**Short task**
Write out the data below, from the line containing "Viewport: 1275px width, 964px" up to and including the line containing "Select the Discolouration", with nothing changed.

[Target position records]

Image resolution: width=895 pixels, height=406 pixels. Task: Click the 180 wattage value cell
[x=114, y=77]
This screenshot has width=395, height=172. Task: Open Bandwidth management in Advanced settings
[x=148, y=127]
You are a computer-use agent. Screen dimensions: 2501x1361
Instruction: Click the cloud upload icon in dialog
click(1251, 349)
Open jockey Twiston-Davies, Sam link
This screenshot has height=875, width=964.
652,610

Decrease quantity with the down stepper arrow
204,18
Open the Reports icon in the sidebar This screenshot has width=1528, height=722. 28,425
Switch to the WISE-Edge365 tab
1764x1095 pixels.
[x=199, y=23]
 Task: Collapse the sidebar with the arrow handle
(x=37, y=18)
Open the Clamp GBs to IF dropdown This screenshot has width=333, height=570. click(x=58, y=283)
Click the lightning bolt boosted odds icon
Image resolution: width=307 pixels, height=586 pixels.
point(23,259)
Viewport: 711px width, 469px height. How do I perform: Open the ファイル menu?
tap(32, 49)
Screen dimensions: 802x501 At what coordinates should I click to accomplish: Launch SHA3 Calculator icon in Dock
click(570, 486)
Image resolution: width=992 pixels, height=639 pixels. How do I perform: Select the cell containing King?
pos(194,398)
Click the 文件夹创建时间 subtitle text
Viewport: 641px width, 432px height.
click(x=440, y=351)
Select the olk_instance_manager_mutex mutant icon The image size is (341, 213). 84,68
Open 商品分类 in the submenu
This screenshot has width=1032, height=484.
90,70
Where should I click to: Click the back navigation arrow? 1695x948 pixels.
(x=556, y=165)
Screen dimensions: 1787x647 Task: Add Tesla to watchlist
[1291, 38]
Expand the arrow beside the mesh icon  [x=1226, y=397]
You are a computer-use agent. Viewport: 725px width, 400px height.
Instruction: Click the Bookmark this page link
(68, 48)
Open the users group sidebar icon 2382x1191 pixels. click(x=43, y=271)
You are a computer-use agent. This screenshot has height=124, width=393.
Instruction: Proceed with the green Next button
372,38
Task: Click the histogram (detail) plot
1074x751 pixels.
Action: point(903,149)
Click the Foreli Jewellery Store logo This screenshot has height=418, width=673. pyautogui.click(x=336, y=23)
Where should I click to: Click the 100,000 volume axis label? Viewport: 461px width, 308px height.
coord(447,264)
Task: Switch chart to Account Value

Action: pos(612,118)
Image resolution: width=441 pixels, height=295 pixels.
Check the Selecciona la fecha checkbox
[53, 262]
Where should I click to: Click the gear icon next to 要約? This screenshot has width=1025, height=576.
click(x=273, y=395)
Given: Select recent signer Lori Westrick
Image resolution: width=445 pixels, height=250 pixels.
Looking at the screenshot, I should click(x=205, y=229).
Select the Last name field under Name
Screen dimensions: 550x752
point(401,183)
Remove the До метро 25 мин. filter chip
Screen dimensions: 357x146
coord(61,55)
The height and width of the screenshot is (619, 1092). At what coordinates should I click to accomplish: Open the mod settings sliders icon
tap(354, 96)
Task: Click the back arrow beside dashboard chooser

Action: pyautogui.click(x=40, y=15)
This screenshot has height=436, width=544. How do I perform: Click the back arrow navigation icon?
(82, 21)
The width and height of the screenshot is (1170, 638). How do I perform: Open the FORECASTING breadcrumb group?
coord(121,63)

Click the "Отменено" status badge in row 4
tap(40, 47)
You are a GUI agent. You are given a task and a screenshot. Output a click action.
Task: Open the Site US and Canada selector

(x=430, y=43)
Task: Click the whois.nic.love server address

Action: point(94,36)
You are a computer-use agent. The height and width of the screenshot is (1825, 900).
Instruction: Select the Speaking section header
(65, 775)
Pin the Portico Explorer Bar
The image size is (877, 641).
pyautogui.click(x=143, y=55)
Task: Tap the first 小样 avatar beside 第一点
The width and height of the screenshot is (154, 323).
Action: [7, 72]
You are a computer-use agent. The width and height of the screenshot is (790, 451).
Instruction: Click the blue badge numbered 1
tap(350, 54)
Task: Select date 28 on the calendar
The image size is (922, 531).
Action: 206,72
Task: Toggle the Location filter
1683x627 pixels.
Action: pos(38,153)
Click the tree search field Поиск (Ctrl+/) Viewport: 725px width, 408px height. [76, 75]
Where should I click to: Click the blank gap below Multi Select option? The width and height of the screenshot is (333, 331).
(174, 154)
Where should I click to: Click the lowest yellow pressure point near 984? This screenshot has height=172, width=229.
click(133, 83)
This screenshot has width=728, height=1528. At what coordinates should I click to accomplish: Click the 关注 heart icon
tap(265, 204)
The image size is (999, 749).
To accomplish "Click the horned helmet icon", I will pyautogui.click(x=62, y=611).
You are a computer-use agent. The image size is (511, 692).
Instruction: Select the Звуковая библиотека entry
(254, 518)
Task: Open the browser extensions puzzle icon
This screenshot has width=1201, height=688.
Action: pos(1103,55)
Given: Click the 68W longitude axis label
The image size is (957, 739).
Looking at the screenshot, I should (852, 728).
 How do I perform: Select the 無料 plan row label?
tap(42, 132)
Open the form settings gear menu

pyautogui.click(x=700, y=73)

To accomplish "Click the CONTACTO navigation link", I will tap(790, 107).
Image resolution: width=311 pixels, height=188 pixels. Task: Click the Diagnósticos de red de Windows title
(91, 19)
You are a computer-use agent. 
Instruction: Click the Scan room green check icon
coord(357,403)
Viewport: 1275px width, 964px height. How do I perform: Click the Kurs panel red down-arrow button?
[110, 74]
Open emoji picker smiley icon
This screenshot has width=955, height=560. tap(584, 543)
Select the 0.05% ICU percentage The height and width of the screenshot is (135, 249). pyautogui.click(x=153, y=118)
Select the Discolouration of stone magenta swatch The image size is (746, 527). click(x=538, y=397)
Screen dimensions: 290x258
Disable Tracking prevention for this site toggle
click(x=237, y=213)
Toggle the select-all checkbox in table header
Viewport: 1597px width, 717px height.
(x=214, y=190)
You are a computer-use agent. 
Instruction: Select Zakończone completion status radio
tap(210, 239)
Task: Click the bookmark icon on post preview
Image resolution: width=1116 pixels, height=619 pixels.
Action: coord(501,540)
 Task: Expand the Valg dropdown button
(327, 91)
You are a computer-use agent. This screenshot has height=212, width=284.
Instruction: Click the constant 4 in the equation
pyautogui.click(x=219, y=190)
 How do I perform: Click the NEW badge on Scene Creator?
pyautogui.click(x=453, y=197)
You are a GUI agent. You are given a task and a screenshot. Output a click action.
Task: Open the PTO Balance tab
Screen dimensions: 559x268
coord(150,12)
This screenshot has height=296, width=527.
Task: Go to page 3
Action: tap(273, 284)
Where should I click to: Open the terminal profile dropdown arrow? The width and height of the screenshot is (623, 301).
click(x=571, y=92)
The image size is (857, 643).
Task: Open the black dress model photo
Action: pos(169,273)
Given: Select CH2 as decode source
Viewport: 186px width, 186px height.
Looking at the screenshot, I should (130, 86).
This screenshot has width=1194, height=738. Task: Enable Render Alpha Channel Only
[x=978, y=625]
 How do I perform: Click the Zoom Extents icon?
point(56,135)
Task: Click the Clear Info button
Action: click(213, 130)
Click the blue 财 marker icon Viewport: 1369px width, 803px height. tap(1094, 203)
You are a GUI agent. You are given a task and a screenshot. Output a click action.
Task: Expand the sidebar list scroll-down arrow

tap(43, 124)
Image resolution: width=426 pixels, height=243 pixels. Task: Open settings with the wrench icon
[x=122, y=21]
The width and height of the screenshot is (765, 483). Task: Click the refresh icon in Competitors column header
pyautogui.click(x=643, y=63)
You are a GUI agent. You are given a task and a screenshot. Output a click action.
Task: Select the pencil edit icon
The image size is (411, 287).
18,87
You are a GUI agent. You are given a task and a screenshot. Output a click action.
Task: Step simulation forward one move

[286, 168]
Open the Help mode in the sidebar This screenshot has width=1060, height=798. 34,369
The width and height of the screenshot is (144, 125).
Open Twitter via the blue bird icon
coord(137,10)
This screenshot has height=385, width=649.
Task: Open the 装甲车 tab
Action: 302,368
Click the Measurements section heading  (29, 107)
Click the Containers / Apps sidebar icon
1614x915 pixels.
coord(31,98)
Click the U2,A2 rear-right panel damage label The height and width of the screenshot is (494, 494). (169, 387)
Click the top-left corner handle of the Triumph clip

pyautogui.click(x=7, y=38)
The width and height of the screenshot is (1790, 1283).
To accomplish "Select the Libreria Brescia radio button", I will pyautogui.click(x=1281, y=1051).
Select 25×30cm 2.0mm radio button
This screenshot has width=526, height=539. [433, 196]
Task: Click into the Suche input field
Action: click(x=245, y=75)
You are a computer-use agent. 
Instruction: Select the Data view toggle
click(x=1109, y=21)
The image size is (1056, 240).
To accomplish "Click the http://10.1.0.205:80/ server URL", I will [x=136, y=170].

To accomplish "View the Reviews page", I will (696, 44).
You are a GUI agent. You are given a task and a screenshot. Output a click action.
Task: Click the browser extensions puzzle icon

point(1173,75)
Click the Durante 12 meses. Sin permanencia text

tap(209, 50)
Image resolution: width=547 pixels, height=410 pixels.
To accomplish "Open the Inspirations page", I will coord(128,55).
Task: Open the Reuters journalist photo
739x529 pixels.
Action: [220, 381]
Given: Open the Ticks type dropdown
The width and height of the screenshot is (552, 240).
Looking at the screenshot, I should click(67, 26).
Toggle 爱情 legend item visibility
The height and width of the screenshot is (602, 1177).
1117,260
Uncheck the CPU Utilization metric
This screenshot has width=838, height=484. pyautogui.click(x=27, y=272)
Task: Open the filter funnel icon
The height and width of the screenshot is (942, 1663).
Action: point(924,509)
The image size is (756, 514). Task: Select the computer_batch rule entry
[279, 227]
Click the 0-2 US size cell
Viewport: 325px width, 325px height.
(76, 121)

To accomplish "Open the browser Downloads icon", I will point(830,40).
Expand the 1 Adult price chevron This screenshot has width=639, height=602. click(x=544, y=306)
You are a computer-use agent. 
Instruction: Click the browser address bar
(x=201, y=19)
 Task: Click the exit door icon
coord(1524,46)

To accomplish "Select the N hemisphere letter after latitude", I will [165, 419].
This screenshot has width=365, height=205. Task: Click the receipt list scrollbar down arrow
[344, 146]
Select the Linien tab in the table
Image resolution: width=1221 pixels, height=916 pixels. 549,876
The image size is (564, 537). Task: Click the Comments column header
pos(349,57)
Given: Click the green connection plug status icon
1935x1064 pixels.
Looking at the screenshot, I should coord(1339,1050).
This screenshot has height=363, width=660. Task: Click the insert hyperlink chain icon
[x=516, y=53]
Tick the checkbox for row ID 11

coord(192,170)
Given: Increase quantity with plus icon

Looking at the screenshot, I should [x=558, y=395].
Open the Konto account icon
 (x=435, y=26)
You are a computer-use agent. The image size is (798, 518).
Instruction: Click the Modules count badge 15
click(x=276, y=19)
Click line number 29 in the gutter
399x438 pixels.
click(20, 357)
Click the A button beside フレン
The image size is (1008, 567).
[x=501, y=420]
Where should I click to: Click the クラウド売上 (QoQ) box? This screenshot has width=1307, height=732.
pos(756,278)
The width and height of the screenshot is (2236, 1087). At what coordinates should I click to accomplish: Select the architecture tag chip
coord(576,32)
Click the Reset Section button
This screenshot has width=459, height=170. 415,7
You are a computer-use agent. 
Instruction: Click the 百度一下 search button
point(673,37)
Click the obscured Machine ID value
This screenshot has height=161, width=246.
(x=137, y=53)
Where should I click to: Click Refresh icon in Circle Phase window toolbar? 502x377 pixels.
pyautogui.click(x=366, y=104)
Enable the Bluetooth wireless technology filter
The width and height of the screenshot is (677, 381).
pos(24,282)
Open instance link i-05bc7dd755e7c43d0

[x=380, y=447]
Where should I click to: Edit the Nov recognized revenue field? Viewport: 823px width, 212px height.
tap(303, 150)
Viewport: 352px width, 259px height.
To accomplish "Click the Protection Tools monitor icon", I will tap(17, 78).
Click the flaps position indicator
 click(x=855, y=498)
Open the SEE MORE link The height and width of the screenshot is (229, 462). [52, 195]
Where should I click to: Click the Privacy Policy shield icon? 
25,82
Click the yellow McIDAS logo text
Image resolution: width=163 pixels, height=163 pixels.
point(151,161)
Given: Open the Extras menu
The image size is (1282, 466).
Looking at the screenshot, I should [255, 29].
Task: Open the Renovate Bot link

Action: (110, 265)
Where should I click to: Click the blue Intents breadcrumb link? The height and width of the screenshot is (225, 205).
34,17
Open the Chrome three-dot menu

**Exercise output**
Viewport: 1275px width, 964px height. How do I perform: Click the Kurs panel red down-arrow button?
[110, 74]
Open emoji picker smiley icon
This screenshot has width=955, height=560. tap(584, 543)
Select the 0.05% ICU percentage The height and width of the screenshot is (135, 249). pyautogui.click(x=153, y=118)
Select the Discolouration of stone magenta swatch The image size is (746, 527). click(x=538, y=397)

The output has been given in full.